For a significant number of PE-backed companies, particularly those in financial services, healthcare administration, technology services, and consumer businesses, 20 to 40% of total headcount is in functions that could be performed from a lower-cost domestic market or from an international location without any meaningful impact on customer experience or operational quality. Contact center operations. Billing and revenue cycle management. IT support and development. Finance and accounting shared services. HR administration. These functions may exist in expensive markets because that is where the company was founded, not because that is where they need to be.

A well-executed lift-and-shift strategy to relocate these functions to a market with materially lower labor costs can reduce the cost of those functions by 40 to 70%. For an international move to a mature outsourcing market such as the Philippines, India, Egypt, or Colombia, labor cost savings are substantial. For a domestic move from a high-cost coastal market to a secondary or tertiary U.S. market, savings of 20 to 35% are achievable with the right location analysis. Either path requires the same analytical foundation: labor market analysis, wage benchmarking, workforce availability assessment, real estate and infrastructure evaluation, and incentive optimization.

Site Selection Group executes these engagements with the same rigor we apply to any major location decision. The analytical work identifies which markets can support the operation’s scale, offer the right talent profile, and produce the best total cost of operation after accounting for real estate, labor, incentives, and operating costs. The resulting savings flow directly to EBITDA, not as a one-time event but as a permanent improvement to the cost structure that compounds through the hold period and enhances exit multiple.

For a PE-backed company with $50 million in annual labor expense in back-office functions, a 30% reduction in those costs represents $15 million in annualized EBITDA improvement. At an 8x exit multiple, that translates to $120 million in enterprise value. That is not theoretical. Site Selection Group has executed these analyses and transitions for multiple PE-backed companies, and the returns on the advisory investment are among the most measurable in our entire practice.

The Common Thread

These five strategies share a common characteristic: They are all operational improvements that create financial value, and they all require expertise that most portfolio companies do not have in-house.

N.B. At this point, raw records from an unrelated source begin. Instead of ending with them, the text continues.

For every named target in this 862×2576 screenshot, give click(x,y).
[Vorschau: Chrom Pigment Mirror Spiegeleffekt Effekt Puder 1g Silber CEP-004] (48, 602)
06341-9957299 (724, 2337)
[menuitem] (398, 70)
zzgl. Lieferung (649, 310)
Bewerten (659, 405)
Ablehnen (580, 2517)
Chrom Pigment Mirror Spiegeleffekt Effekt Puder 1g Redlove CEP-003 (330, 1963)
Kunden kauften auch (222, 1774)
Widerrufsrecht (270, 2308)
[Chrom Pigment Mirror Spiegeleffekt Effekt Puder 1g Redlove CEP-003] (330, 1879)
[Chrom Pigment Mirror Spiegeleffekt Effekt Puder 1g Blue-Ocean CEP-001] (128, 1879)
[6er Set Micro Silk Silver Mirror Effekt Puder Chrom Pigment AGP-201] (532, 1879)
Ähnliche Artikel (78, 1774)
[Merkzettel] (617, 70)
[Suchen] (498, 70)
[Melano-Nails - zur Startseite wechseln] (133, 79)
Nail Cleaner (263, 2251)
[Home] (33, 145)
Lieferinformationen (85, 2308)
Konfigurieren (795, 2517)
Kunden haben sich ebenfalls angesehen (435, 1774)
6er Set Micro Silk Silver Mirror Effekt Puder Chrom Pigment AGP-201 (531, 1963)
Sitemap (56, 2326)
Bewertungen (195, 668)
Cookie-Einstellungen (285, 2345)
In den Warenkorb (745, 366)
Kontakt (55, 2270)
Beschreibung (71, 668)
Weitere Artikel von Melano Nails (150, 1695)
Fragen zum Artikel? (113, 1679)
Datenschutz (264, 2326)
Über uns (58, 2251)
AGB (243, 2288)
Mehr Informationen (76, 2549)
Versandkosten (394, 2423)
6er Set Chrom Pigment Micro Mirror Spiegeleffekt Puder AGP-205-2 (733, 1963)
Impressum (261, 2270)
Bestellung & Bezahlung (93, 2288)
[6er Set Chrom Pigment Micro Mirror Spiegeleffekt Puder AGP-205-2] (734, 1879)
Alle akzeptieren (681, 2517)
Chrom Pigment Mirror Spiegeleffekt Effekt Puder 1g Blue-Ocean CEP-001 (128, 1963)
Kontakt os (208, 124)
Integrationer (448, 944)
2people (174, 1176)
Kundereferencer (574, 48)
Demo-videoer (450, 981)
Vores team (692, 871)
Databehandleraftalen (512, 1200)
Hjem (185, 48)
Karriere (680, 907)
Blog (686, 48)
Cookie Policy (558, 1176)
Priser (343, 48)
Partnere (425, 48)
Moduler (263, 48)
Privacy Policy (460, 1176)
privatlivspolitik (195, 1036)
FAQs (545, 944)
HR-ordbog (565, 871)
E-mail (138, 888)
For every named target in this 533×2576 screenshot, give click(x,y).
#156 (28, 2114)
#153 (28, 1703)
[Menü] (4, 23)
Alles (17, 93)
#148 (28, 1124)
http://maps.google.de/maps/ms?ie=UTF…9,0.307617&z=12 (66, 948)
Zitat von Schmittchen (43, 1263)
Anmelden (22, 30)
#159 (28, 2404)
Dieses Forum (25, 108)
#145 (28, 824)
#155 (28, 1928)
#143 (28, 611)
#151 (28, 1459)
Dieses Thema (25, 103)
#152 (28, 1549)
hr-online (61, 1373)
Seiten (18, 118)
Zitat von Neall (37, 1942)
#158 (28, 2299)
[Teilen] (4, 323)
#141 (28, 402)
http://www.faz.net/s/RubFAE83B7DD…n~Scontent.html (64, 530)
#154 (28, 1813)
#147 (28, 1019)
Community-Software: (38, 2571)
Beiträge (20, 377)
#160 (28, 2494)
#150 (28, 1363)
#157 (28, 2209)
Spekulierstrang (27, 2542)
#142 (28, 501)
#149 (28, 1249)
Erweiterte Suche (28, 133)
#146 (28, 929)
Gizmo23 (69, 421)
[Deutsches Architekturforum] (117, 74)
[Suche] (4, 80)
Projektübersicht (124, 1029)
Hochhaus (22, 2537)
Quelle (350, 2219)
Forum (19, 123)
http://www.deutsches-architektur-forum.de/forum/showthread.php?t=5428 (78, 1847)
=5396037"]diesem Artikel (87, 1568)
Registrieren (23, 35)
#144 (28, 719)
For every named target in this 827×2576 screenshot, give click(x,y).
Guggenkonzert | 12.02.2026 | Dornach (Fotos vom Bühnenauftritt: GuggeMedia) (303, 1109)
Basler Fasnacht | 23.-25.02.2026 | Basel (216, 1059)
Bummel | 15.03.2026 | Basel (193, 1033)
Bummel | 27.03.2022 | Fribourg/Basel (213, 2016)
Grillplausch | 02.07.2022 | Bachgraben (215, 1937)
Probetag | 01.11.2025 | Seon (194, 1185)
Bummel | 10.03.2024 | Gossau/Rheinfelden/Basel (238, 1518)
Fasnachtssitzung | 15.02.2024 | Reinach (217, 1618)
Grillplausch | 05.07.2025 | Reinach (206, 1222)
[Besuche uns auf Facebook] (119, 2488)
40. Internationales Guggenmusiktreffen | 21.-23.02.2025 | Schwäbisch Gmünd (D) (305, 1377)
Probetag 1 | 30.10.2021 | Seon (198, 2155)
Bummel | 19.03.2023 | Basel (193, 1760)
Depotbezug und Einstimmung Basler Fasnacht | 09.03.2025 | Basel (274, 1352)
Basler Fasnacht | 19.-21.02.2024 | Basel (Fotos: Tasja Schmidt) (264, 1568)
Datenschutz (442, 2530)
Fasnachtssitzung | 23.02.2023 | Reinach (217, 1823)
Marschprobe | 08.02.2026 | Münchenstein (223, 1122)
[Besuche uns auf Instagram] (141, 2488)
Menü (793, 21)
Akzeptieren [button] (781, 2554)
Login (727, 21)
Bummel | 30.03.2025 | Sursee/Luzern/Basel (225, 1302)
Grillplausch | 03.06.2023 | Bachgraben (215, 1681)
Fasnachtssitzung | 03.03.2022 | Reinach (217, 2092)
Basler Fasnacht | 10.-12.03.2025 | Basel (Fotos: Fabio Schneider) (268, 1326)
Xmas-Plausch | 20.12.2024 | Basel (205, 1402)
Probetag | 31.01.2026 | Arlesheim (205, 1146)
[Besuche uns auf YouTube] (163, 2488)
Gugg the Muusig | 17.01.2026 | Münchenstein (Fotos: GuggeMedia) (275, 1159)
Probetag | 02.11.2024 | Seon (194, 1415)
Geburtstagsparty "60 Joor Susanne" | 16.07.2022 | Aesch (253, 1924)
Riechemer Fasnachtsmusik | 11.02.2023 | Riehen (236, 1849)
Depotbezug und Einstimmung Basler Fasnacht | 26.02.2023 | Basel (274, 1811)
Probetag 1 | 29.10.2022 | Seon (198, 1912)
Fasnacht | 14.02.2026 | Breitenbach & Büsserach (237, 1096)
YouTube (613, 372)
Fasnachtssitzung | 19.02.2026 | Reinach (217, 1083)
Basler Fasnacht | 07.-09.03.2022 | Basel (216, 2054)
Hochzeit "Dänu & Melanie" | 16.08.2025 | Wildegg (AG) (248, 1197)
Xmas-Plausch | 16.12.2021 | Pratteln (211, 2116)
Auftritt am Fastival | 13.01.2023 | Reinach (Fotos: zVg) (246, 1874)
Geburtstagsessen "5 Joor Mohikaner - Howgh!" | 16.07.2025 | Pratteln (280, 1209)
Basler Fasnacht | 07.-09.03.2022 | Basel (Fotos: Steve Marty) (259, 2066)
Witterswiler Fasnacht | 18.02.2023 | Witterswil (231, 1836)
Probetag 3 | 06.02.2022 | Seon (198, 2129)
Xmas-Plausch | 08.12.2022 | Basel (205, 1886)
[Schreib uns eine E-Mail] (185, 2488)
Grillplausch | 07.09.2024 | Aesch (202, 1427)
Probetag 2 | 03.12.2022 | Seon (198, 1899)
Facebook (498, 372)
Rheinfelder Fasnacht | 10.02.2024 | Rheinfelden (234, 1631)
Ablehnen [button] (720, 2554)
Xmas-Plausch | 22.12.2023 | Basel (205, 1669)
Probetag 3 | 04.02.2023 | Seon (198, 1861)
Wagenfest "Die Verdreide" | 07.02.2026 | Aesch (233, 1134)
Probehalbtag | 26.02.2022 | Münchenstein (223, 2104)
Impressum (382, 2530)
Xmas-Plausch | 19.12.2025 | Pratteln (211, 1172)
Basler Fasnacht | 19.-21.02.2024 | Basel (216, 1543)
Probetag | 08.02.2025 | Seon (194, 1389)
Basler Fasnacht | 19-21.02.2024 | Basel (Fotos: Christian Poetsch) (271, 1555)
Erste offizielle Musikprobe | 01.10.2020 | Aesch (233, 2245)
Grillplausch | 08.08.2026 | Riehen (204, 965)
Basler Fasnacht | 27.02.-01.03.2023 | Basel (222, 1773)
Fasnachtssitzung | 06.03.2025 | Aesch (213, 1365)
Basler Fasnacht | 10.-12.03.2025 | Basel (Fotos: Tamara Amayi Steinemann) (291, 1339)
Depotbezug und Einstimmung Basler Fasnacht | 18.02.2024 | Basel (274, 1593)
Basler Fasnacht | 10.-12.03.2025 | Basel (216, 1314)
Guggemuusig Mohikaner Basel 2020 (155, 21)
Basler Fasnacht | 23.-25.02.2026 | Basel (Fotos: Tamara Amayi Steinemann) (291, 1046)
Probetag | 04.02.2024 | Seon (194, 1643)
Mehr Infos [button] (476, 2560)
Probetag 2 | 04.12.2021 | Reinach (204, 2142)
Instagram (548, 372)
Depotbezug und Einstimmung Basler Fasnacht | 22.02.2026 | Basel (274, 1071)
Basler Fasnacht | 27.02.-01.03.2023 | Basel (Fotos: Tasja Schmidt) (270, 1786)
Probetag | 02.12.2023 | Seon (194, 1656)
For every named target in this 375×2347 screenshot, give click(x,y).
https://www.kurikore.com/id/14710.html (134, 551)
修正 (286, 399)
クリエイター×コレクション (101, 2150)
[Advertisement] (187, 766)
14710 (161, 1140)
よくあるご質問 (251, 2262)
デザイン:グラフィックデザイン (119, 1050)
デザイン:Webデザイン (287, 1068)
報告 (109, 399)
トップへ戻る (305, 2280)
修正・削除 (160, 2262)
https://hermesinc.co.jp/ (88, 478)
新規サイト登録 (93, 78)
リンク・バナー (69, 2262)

PE firms have operating partners for financial modeling, for technology transformation, for talent management, and for commercial strategy. 

Real estate strategy (location selection, lease management, sale-leaseback structuring, portfolio rationalization, and operational footprint planning) deserves the same level of professional advisory engagement. It affects EBITDA directly. It affects the balance sheet directly. It affects how buyers perceive the quality of management during diligence. And the hold period, which now averages more than six years, is more than long enough to implement all five of these strategies and realize the full benefit of each before going to market.

The private equity firms that are winning in the current environment are the ones that treat every operational lever with discipline. Real estate is one of the most underutilized. The firms that recognize that early in the hold period have a meaningful advantage over those that address it at exit when the time to realize the full value has already passed.